[Opening GIVEN DATA section]

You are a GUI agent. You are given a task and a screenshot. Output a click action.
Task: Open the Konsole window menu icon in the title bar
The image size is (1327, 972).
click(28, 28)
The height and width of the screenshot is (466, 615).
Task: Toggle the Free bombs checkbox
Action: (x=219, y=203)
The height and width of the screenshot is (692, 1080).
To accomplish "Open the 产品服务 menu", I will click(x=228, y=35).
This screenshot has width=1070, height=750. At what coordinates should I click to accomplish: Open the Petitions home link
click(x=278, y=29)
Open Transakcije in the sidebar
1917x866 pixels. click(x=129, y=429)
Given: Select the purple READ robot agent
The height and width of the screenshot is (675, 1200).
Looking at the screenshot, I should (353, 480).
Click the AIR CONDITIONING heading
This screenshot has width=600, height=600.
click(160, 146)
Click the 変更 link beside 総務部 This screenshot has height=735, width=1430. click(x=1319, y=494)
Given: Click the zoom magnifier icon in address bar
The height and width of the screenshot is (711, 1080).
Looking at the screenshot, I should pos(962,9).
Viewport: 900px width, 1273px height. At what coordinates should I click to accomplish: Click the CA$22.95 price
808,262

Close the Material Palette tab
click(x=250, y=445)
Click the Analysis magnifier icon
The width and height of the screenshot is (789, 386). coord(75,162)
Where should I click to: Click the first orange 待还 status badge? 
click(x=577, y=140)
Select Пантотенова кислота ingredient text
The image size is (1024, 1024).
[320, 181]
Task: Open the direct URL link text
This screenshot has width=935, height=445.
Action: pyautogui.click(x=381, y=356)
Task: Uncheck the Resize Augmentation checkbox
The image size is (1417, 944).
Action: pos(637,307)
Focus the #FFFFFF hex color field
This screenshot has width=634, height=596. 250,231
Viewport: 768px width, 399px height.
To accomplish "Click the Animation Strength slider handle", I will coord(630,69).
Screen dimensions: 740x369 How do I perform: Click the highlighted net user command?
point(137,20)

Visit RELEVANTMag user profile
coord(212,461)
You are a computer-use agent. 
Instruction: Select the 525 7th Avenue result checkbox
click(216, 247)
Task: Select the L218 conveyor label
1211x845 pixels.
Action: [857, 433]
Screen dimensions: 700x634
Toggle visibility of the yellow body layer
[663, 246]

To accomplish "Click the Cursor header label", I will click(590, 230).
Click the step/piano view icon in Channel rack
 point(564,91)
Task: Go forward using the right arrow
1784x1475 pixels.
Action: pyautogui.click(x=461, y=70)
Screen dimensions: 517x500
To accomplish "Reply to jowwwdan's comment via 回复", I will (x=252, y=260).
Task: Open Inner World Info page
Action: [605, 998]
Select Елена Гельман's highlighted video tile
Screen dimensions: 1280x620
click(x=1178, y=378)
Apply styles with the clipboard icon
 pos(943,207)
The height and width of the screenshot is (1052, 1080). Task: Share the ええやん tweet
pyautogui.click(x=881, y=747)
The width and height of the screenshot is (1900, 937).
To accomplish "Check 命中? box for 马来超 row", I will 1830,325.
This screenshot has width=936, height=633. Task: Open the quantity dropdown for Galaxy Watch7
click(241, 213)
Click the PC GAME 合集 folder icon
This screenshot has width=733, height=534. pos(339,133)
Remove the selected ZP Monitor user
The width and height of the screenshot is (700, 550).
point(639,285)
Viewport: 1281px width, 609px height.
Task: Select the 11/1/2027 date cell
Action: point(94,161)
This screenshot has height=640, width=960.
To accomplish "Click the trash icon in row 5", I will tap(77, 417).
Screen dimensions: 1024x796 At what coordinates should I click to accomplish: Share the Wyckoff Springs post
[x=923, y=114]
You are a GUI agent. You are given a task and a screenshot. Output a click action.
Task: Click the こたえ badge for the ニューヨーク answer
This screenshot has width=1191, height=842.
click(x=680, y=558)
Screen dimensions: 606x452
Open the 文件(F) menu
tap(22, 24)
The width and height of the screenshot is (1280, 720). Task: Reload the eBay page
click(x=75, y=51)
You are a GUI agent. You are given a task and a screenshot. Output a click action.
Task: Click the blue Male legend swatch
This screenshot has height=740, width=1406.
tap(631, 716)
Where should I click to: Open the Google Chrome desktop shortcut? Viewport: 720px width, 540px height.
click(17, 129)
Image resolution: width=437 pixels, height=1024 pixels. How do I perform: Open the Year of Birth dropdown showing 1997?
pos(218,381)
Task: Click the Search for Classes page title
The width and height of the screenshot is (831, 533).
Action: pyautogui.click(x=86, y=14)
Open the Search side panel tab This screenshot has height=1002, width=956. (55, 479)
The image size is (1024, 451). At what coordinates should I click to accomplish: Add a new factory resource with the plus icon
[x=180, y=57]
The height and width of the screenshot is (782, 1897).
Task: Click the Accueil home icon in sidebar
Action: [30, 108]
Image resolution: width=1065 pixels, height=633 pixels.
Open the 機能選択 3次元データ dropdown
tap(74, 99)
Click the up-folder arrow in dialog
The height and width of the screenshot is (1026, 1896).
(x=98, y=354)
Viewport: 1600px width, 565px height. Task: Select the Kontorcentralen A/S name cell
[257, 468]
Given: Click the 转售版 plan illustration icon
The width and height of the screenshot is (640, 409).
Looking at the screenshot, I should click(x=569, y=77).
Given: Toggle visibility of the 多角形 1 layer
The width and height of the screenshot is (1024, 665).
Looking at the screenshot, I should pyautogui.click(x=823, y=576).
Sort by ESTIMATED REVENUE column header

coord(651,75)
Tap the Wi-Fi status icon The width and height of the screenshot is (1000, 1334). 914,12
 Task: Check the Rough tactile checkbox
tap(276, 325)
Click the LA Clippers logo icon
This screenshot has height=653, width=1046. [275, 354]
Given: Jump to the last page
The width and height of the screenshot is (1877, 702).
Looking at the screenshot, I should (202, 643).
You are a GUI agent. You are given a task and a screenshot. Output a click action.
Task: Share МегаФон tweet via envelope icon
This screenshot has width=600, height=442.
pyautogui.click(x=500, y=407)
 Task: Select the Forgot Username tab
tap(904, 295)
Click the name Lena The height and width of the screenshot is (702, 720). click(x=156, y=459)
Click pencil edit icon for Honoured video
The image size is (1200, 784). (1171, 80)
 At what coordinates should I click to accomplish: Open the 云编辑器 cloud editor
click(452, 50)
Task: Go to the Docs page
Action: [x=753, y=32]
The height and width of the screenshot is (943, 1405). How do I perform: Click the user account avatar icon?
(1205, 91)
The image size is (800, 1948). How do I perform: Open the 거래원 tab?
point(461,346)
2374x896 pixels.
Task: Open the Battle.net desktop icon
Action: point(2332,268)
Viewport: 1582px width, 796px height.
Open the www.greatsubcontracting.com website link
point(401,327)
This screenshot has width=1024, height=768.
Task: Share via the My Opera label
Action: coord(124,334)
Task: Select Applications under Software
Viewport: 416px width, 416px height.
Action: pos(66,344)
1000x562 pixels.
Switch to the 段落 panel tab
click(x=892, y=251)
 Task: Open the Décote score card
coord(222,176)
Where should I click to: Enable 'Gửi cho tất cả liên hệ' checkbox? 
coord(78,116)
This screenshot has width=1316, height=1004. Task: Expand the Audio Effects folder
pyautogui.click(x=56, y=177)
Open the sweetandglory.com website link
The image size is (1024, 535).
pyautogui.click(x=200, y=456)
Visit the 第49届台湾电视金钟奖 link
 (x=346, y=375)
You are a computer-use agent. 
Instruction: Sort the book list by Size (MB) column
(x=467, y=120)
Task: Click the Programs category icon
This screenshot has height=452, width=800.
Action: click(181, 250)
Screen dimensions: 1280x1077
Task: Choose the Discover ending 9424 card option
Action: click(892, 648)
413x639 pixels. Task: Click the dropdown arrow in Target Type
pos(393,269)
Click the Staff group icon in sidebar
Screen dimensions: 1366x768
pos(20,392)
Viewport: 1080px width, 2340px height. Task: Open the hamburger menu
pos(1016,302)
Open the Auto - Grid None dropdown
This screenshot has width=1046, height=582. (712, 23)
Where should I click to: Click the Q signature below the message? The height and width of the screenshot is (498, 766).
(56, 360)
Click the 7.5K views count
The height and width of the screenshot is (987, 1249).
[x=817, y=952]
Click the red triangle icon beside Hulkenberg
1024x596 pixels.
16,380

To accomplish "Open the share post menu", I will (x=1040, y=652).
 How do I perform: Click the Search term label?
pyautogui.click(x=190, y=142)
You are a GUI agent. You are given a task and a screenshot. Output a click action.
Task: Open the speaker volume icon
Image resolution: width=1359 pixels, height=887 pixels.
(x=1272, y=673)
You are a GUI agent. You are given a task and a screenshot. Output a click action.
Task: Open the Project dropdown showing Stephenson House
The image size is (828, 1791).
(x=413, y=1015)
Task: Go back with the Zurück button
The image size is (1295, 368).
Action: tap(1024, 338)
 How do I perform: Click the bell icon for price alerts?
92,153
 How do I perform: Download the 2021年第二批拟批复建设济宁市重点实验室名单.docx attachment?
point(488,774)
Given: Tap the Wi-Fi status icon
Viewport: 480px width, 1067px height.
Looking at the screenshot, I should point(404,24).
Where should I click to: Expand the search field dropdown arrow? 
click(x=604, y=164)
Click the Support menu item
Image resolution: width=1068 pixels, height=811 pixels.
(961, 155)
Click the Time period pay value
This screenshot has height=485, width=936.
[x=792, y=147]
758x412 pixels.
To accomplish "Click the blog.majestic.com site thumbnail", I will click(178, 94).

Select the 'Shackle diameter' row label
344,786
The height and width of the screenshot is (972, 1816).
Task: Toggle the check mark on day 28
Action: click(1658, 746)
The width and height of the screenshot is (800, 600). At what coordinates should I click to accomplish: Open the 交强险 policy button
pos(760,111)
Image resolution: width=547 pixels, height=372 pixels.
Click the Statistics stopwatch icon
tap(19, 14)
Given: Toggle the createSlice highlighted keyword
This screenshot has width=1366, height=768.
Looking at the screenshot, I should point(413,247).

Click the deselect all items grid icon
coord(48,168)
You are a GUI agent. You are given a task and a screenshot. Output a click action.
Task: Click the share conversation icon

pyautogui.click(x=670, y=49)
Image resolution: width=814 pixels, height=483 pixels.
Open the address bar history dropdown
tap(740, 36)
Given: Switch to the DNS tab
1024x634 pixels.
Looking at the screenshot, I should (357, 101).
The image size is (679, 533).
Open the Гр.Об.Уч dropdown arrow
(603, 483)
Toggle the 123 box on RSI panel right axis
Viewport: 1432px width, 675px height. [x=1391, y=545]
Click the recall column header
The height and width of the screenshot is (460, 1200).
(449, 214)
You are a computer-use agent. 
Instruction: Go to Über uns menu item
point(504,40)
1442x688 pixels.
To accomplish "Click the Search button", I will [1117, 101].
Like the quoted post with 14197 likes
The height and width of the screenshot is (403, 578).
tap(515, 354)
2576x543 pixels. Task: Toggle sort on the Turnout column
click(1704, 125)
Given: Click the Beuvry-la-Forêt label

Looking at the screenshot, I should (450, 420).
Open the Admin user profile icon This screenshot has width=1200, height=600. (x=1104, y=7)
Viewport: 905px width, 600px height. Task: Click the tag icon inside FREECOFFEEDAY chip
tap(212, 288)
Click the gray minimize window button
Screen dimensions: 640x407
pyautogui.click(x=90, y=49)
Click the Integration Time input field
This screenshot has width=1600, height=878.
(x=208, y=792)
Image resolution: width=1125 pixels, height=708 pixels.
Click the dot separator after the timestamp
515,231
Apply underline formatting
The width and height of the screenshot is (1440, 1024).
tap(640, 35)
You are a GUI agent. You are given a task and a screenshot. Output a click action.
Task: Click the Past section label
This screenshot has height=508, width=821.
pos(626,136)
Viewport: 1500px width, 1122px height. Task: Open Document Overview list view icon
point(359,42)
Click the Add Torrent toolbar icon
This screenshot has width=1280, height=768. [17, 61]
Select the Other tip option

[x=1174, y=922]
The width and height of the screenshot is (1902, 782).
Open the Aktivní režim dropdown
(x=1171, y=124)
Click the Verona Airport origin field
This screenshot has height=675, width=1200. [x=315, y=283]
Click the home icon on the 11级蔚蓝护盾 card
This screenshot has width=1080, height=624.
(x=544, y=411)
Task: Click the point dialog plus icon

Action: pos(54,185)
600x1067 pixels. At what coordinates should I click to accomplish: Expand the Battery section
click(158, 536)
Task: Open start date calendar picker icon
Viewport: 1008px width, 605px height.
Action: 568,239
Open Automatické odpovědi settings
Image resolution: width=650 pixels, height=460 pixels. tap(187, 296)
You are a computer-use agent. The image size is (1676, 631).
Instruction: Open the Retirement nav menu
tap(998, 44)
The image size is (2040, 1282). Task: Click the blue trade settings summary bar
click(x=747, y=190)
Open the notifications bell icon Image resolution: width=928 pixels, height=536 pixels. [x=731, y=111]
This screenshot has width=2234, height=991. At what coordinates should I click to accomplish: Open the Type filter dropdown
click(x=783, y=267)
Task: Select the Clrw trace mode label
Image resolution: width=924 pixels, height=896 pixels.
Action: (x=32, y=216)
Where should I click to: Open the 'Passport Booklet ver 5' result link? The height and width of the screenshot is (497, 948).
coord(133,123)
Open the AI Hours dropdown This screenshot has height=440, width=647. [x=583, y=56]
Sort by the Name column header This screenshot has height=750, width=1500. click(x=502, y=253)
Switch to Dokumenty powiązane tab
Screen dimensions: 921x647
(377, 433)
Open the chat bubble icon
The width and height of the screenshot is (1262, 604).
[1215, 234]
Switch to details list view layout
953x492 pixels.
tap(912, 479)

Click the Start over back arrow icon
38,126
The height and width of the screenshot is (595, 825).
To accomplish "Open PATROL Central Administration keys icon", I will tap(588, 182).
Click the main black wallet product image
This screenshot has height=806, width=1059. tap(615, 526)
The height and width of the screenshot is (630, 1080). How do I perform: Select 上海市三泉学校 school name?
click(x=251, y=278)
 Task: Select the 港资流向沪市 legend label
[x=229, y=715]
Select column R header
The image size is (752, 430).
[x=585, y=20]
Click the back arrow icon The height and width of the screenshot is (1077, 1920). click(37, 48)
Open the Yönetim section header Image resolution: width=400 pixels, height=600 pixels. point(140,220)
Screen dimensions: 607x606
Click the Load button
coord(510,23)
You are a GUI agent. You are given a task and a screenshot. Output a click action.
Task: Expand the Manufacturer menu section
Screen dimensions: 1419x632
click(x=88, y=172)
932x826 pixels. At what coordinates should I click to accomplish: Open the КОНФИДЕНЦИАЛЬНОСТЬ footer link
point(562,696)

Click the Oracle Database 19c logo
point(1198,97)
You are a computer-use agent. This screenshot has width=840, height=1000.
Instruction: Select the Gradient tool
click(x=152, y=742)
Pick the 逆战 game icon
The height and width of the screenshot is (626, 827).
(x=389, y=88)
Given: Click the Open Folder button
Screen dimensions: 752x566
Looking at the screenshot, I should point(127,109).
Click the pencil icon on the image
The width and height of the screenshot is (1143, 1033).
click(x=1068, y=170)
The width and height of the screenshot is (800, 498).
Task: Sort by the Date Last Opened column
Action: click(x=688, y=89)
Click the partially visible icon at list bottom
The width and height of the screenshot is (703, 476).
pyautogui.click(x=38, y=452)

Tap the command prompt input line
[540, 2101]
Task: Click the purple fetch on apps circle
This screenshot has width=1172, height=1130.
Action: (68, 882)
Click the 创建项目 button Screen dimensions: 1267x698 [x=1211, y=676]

[Closing GIVEN DATA section]

REQUIREMENT: For this exercise, copy each line from the listing above that has the word "purple".

WRITTEN RESPONSE:
Given: Select the purple READ robot agent
Task: Click the purple fetch on apps circle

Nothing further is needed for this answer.